Dahinter steckten einmal mehr die Hintermänner: Laut Anklageschrift rief ein angeblicher Bankmitarbeiter die Frau an und teilte der zufällig anwesenden Tochter mit, dass Betrüger versucht hätten, Geld vom Konto ihrer Mutter abzuheben. Die Frau solle sich bei der Staatsanwaltschaft unter einer bestimmten Nummer melden.
Der angebliche Staatsanwalt aus Zürich forderte die Tochter auf, rund 18’000 Franken abzuheben. Danach behauptete er, es handle sich um Falschgeld, das eingezogen werden müsse. Der Partner der Tochter roch aber den Braten und riet ihr, die Polizei zu verständigen. Als der Beschuldigte auftauchte und das Geld an sich nahm, griff die Polizei zu.
Verteidiger: Beschuldigter wusste nichts vom Betrug
Nun begibt sich der Verteidiger zum Rednerpult. Die Sonne scheint durch die Scheibe auf seinen Kopf. «Das ist ja wie ein Scheinwerfer», scherzt er.
Er fordert einen Freispruch. Sein Klient habe niemals damit gerechnet, in eine betrügerische Machenschaft involviert zu sein. Er habe immer gearbeitet und sei nie straffällig geworden.

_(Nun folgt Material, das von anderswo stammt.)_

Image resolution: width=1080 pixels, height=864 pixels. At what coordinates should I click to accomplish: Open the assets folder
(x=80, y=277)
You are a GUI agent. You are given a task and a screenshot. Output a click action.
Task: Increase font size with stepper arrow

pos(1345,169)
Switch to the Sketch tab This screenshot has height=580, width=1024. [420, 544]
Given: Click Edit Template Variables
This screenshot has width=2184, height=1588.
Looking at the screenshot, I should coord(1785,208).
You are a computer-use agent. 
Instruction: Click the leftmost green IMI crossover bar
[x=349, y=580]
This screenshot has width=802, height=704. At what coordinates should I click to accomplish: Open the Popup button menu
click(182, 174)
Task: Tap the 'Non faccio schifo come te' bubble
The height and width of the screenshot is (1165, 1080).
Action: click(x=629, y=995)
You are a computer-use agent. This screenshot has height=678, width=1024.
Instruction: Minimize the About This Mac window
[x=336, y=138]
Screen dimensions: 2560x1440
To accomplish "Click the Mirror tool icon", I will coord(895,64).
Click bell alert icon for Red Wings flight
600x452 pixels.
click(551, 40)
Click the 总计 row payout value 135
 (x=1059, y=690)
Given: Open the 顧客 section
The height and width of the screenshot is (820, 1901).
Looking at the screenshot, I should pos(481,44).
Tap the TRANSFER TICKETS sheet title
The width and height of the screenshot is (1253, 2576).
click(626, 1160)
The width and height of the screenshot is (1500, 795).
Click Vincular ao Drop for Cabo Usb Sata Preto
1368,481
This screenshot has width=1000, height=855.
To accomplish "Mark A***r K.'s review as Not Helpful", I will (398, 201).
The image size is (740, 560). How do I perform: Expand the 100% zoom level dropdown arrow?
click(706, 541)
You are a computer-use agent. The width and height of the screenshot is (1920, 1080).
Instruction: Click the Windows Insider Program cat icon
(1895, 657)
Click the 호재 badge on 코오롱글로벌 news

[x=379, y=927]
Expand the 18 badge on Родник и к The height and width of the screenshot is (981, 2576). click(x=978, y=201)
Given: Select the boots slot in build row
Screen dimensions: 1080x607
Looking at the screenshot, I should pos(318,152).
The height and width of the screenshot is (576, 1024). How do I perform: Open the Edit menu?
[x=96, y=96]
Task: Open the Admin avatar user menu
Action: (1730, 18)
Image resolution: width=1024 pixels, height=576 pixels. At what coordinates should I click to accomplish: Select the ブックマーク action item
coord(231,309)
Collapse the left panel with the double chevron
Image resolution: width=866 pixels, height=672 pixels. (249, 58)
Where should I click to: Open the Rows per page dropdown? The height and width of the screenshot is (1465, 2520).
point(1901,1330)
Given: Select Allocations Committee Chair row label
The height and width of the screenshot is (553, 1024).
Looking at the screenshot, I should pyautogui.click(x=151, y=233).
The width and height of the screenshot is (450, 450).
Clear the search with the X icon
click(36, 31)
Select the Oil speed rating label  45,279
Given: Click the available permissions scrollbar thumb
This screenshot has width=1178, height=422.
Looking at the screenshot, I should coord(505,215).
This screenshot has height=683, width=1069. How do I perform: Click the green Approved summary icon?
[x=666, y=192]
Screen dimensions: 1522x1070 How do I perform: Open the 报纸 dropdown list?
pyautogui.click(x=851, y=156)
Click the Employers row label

Der 51-Jährige sei auch selbst Opfer geworden, so der Verteidiger.
Und: Er habe freiwillig von Fällen erzählt, von denen die Ermittler gar nichts gewusst hätten, und sich bei den Opfern mit seinem richtigen Namen vorgestellt. Zudem habe er der Polizei gesagt, wo sich seine rund 4000 Franken Lohn befinden würden. Er sei auch selbst Opfer der Hintermänner geworden, indem sie von seiner Kreditkarte Geld abgebucht hätten.
Tatsächlich wirkt der Mann, der in der Mitte des vollen Gerichtssaals sitzt, nicht wie ein perfider Betrüger. Es sei auch die Persönlichkeit des Beschuldigten zu berücksichtigen, so der Verteidiger. «Davon haben Sie sich heute selbst ein Bild machen können.»
Schuldspruch wegen Betrug und Geldwäscherei
Die Gerichtspräsidentin liess sich davon nicht beeindrucken. Sie verurteilt den 51-Jährigen wegen Betrug und Geldwäscherei zu einer bedingten Freiheitsstrafe von zwölf Monaten und einer Probezeit von zwei Jahren. Er muss die Gerichtskosten von rund 17’000 Franken tragen.
Schon beim Öffnen des Couverts hätten die Alarmglocken läuten müssen, sagte die Gerichtspräsidentin.
Auf einen Landesverweis verzichtet das Gericht, weil der Beschuldigte kooperiert und gestanden hat und sein bisheriger Leumund tadellos ist.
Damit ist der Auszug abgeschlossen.